◆ Given records
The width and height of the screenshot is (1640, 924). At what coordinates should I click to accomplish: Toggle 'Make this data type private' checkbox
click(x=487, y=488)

==

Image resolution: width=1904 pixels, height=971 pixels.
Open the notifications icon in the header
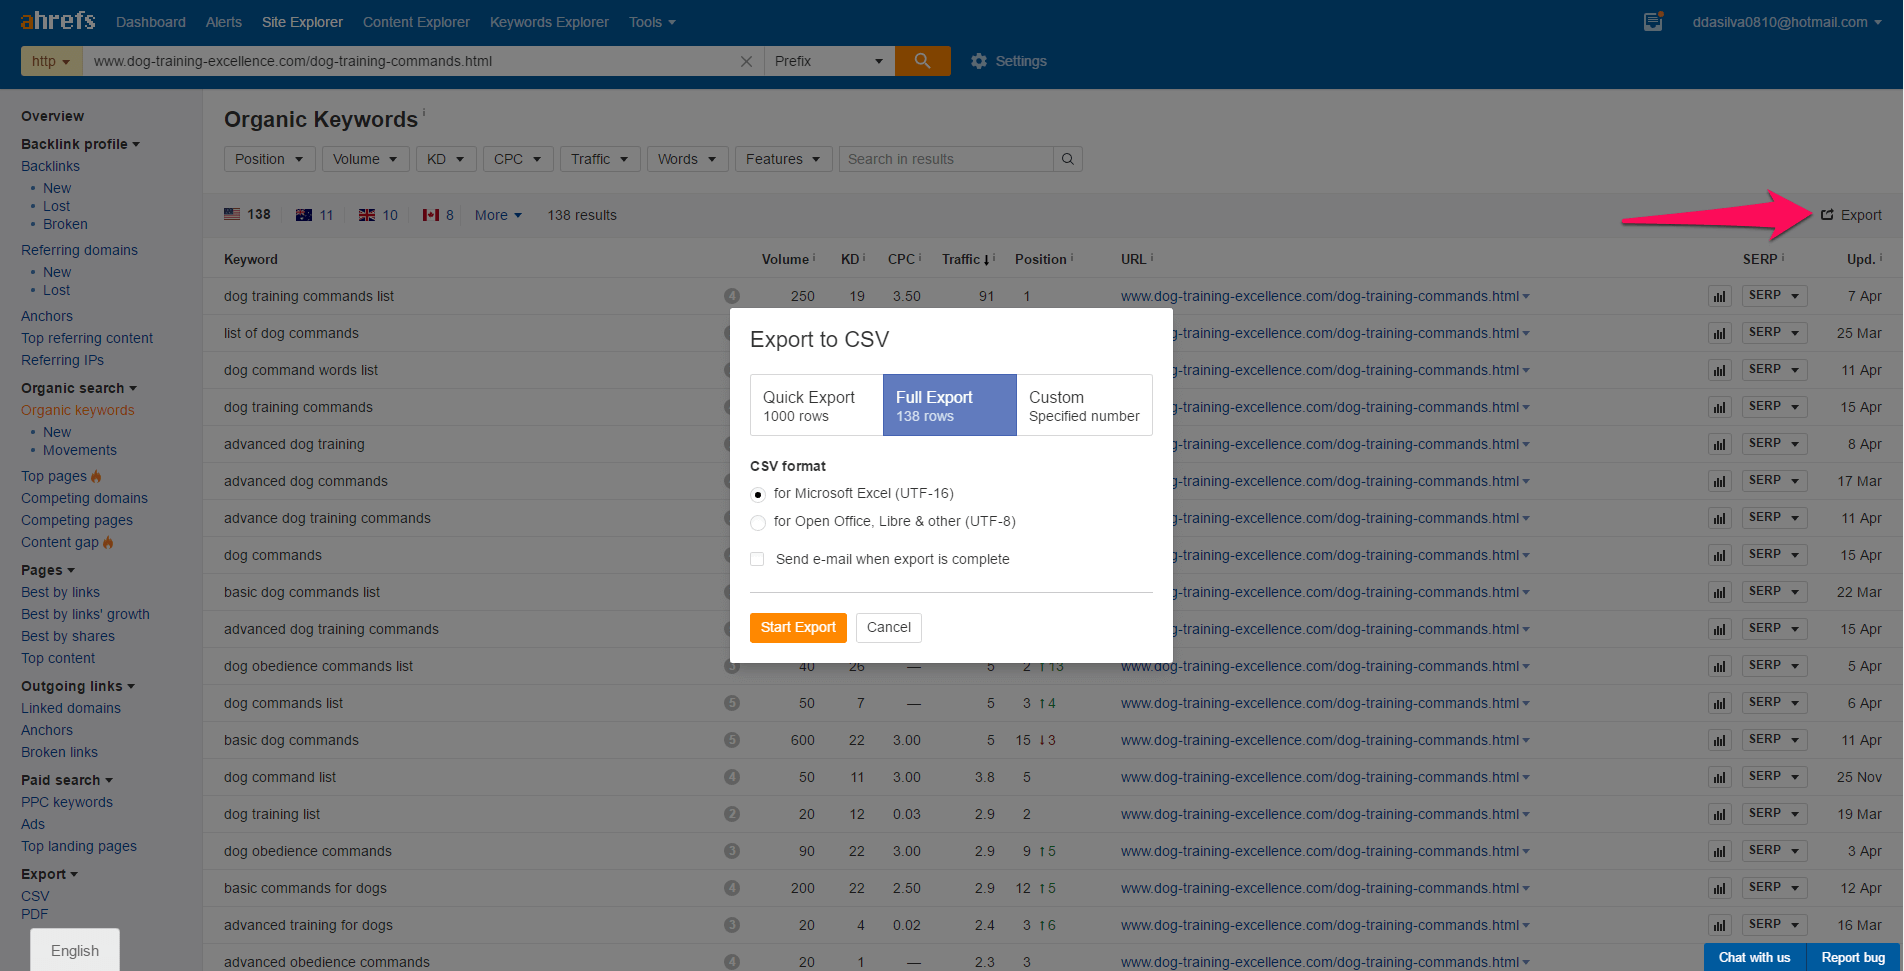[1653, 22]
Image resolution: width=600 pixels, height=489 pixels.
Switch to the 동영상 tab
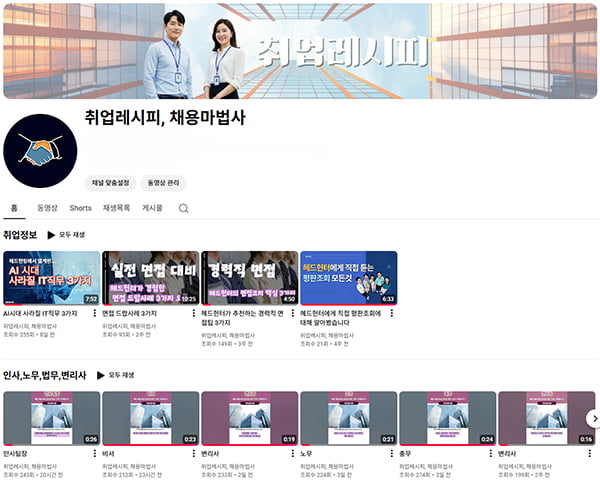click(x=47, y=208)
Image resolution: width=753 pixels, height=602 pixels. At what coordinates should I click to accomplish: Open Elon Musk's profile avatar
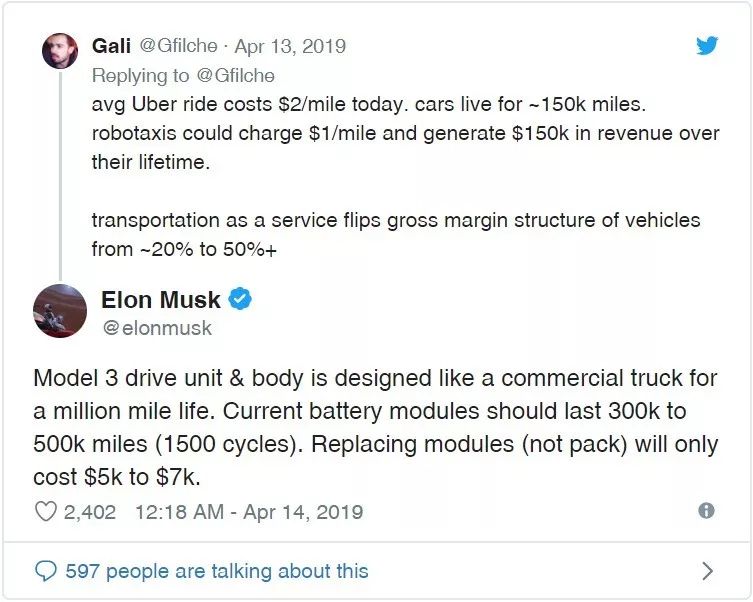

◆ What is required
Only a number is expected in response: how many lines of the records above include the word "resolution".

◆ Solution for this problem
3